The proposed planning and surgical procedure for secondary mandibular reconstruction, using FFF represents an extension of the classic digitally planned FFF. The core aspects include the achievement of a physiological mandibular configuration and a condylar position that corresponds as closely as possible with the original. By transferring the fixation holes for the fibula from the cutting guide to the positioning device, a reliably reproducible FFF position in the recipient region is possible.
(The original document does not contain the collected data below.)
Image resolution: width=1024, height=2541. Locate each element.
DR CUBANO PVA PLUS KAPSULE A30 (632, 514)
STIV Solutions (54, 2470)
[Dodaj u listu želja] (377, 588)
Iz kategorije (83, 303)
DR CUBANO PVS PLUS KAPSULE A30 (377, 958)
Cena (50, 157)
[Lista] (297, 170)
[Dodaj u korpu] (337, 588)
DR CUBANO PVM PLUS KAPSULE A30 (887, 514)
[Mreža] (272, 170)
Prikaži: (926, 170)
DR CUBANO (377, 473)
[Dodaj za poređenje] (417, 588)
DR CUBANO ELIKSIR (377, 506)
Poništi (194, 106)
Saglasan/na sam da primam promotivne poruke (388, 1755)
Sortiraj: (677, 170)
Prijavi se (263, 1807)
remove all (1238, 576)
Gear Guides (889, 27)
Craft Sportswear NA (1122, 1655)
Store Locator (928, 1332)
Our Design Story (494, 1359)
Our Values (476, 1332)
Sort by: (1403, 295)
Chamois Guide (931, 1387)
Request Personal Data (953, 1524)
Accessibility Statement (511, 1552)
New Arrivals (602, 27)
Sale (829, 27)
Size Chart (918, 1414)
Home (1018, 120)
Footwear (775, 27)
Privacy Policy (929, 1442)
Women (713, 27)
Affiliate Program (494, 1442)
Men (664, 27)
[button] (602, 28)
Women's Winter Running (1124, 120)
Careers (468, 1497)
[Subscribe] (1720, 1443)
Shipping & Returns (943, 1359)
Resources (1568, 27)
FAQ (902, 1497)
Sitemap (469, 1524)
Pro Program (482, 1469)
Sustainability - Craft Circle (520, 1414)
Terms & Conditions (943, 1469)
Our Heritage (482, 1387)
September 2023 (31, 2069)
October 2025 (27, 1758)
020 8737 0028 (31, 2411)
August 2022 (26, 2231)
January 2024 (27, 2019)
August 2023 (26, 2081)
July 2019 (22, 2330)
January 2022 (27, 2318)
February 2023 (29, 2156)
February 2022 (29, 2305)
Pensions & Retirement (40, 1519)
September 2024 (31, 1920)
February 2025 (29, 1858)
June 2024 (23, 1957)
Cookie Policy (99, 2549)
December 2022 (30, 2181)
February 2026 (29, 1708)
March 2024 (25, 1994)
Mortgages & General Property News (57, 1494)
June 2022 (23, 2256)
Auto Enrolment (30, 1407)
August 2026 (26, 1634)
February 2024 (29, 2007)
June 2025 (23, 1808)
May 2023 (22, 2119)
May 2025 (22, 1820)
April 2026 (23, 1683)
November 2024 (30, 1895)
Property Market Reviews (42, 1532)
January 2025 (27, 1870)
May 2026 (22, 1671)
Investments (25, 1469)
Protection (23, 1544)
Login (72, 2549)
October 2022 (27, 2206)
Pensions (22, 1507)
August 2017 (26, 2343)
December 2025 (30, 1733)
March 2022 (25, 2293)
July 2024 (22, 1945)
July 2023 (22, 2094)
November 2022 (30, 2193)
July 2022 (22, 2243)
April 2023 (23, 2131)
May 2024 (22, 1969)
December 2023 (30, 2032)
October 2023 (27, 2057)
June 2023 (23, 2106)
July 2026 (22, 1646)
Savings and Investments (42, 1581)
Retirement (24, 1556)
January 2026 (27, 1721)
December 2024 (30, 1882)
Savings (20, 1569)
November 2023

Furthermore, the positioning device simplifies the temporary fixation of the graft, thereby helping to shorten the ischemia time. By fixing the FFF-graft to the recipient area in a more simplistic manner, the positioning device enables the precise and simple osteosynthesis of all bony parts. The three-dimensionally complex manual positioning and holding of the FFF segments is completely performed using the positioning device. If such an operation is performed via a two-team approach, the procedure presented here can be used to fix the fibula segments to each other before the onset of the ischemia time at the same time that the recipient region is being prepared; this can further reduce the duration of the operation depending on the overall surgical situation. If the entire treatment procedure is considered, the presented procedure leads to a reduction in operation-time but to a extension in time spent on surgery planning. However, the additional time required for surgical planning is limited to approx. 60–90 min, depending on the complexity of the case, provided that the planning is carried out by an experienced surgeon. In our experience, the use of radiological datasets generated before continuous resectioning is the most accurate way to plan the operation. When superimposed on the current situation, this allows the original condylar position and actual extent of the defect to be determined accurately on a patient-specific basis. Alternatively, the alignment of the mandibular stumps can be performed on a “sample jaw”. Modern CAD planning programs offer numerous options for adjusting the dimensions and positioning of a “sample jaw”. Nevertheless, the use of a “sample jaw” is primarily an orientation aid for positioning the existing jaw stumps and placing the FFF segments. In particular, inlaying osteosynthetic material significantly complicates the correct segmentation of mandibular stumps and often results in a poor fit of the cutting guides.
The presented technique was shown to be highly effective, but there are some limitations which should be considered. Although a preoperative splint can be created and inserted intraoperatively to secure occlusion, the procedure presented herein is not occlusion-based. Thus, especially in cases of long-standing defect-related malocclusion, some deviations in the occlusion may occur even if surgical planning is implemented correctly. As FFF is usually prepared for prosthetic dental rehabilitation, this limiting factor of the procedure can usually be remedied by providing additional patient care [
20]. Edentulous patients require increased demands regarding the correct positioning of the FFF segments. Regardless of the planning and surgical procedure used, there is no possibility of occlusion-based intraoperative positioning of the mandibular stumps occurring using a splint. However, since the procedure presented herein is based on the bony anatomy of the mandible, surgical planning can also be carried out without restriction in edentulous patients, as illustrated above. The intraoperative use of the purely bone-anchored positioning device can also be carried out, regardless of the patient’s dentition. Therefore, careful positioning of the cutting guide in the mandible is essential. If the deviations are acceptable, it is still possible to insert the graft using the positioning device. However, the resultant deviation remains unchanged in the results of the operation. Accordingly, cutting guides must be designed to guarantee unambiguous positioning.